Foi profundamente chocante assistir ao vídeo de uma jovem caída na rua e carregada pelo homem que a violentou como se fosse algum objeto.
Para quem não soube do ocorrido, uma mulher de 22 anos se embriagou até ficar inconsciente durante um show do cantor Thiaguinho. Estava na companhia de um amigo, que chamou um motorista de aplicativo, que a levou sozinha por volta das 3h até sua casa.
O amigo teria compartilhado o trajeto do carro com o irmão da vítima. O motorista chegou ao endereço e tocou o interfone. O irmão tinha dormido e não ouviu o chamado —a família da vítima disse que ele havia tomado antialérgico naquele dia e estava sob efeito de remédios que provocam sono.
O motorista, após tentar chamar alguém dentro da residência algumas vezes, desistiu. Deixou a mulher desacordada na calçada e foi embora.
Cinco minutos após o motorista ter ido embora, um homem aparece e leva a mulher em seus ombros. Ele anda por horas até um campo de futebol, onde a jovem foi encontrada seminua.
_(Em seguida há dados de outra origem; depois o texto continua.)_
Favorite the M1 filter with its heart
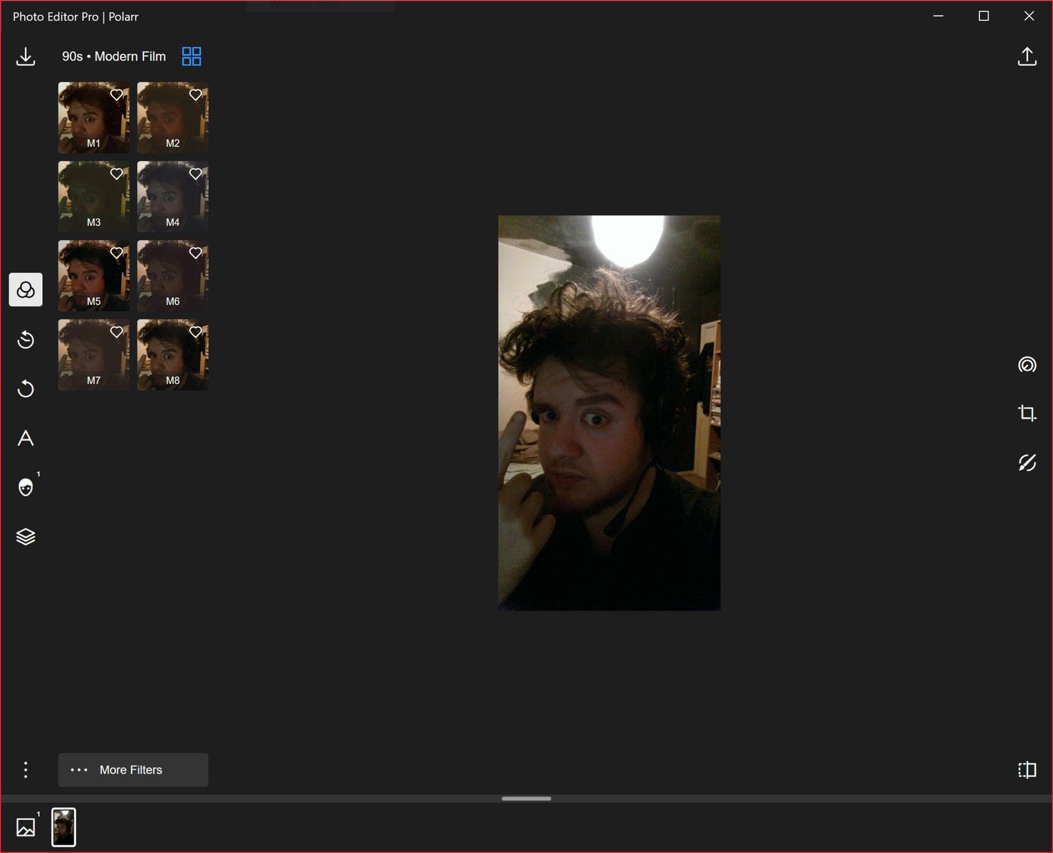 [117, 94]
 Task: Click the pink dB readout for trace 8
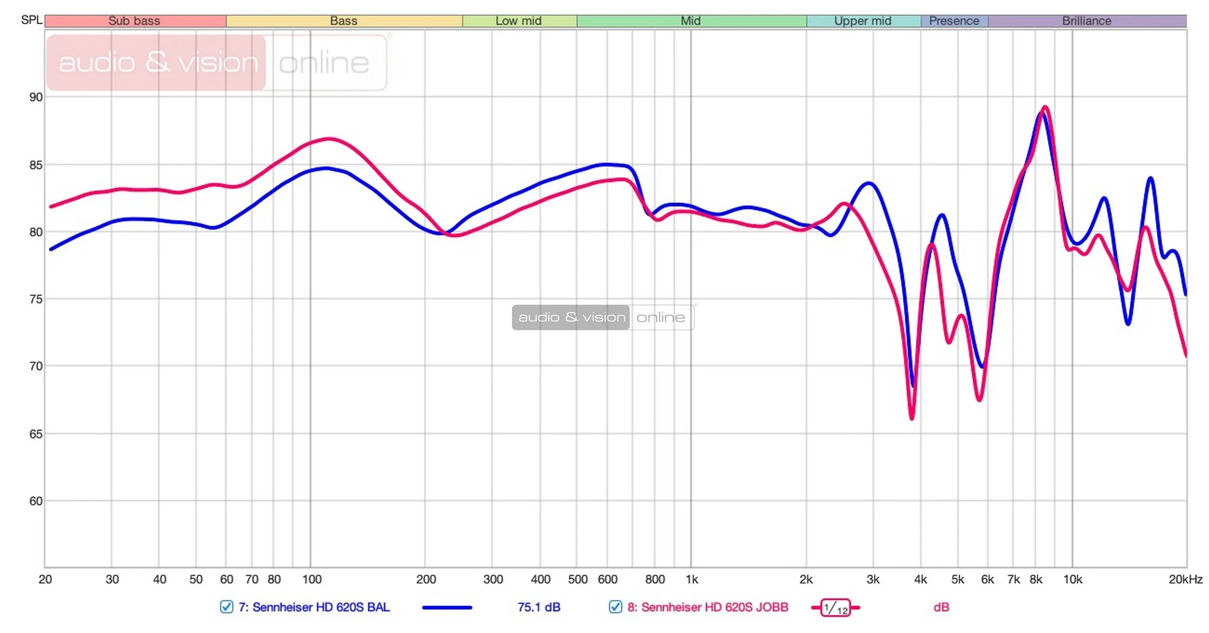coord(941,607)
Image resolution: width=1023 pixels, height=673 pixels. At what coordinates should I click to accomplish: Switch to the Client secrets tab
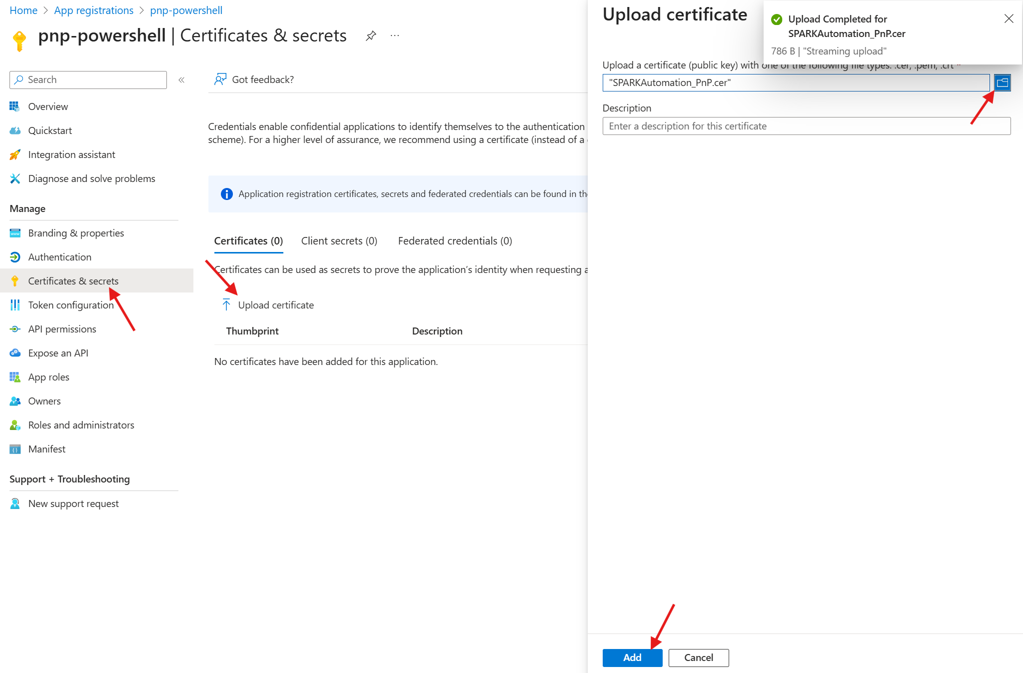339,241
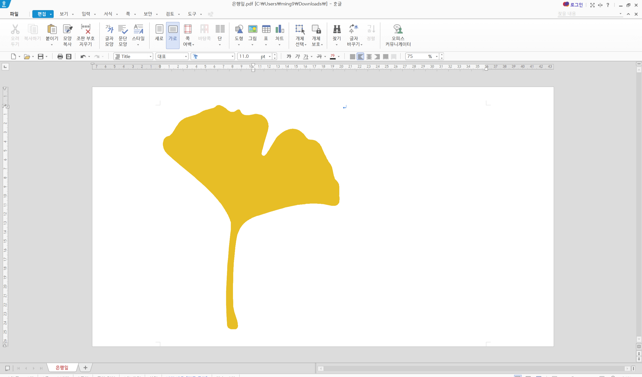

Levada ao hospital, foi constatada a violência sexual.
Uma sucessão de negligências com a mulher, que culminou em uma violência absurda, chocante, revoltante, mas mais comum do que esse país gostaria de admitir.
Digo isso pois nesse último mês de julho foi divulgada a 17ª edição do Anuário Brasileiro de Segurança Pública, desenvolvida pelo Fórum Brasileiro de Segurança Pública.
As conclusões desse material ano a ano expõem este Brasil como um lugar perigoso para todas as mulheres e letal para muitas.
Para quem pensava não ser possível piorar, essa última edição mostrou o aumento de todas as formas de violência contra a mulher em 2022, comparado a 2021. Olhando para o relatório, o que dizer sobre as quase 75 mil vítimas do crime de estupro em um único ano?
O número representa o total de 205 crimes por dia, um aumento de 8,2% comparado ao ano anterior. Outra forma de olhar para esses dados é dizer que são registrados um caso de estupro a cada sete minutos.
Mas, veja, o cenário é ainda muito pior, pois essa forma de violência é um crime, por si só, subnotificado. É uma minoria que chega até as autoridades policiais, com força suficiente para uma prisão e eventual condenação.
Considerando um cenário de subnotificação, pesquisa recente do Ipea, o Instituto de Pesquisa Econômica Aplicada, estima que são 822 casos por dia, o que representa dois estupros por minuto no país, ou ainda uma subnotificação latente representada nos 8,5% dos casos que chegam à polícia.
A pesquisa fez uma análise conjunta da Pesquisa Nacional de Saúde (PNS) e do Sistema de Informação de Agravos de Notificação do Ministério da Saúde (Sinan).
Fosse qualquer outra situação —uma doença, por exemplo—, seria uma pandemia, tratada com todo o rigor que deve e que nós conhecemos bem. Fosse a morte sistêmica de um segmento da população (o que não deixa de ser, tendo em vista as consequências danosas a curto, médio e longo prazo às mulheres), seria um genocídio, uma guerra.
Agora, sendo estupro de mulheres, será que, de fato, esse crime em escala gigantesca tem sido tratado como deveria pela sociedade brasileira?
Parece evidente que estupro causa repulsa na grande maioria das pessoas e casos como o de Belo Horizonte despertam a revolta para muitos. Mas a provocação que deixo a vocês aqui: não fosse esse caso, provavelmente, muitos dos homens que comentaram e julgaram o ocorrido estariam apenas comentando o resultado do futebol do último final de semana.
Em entrevista à Folha, a ministra das Mulheres, Cida Gonçalves, denunciou a falta de investimento no enfrentamento à violência contra as mulheres nos últimos anos.
Programas multidisciplinares importantes de acolhimento de mulheres e seus filhos e filhas foram desmontados, em vez de ampliados, e a pasta que assumiu neste governo (um ministério recriado, diga-se) tem uma dura missão pela frente. Parafraseando Simone de Beauvoir, a de querer a mulher como essencial em um mundo que a vê como inessencial.
Tão grave é esse problema que o governo federal é parte responsável ao enfrentamento, mas é preciso um chamado a governos estaduais e municipais, à imprensa em geral, à sociedade civil, instituições do Estado, iniciativa privada e todas as pessoas que, neste Brasil, vivem em meio a um crime de guerra cometido contra mulheres e meninas, uma gravíssima violação de direitos humanos.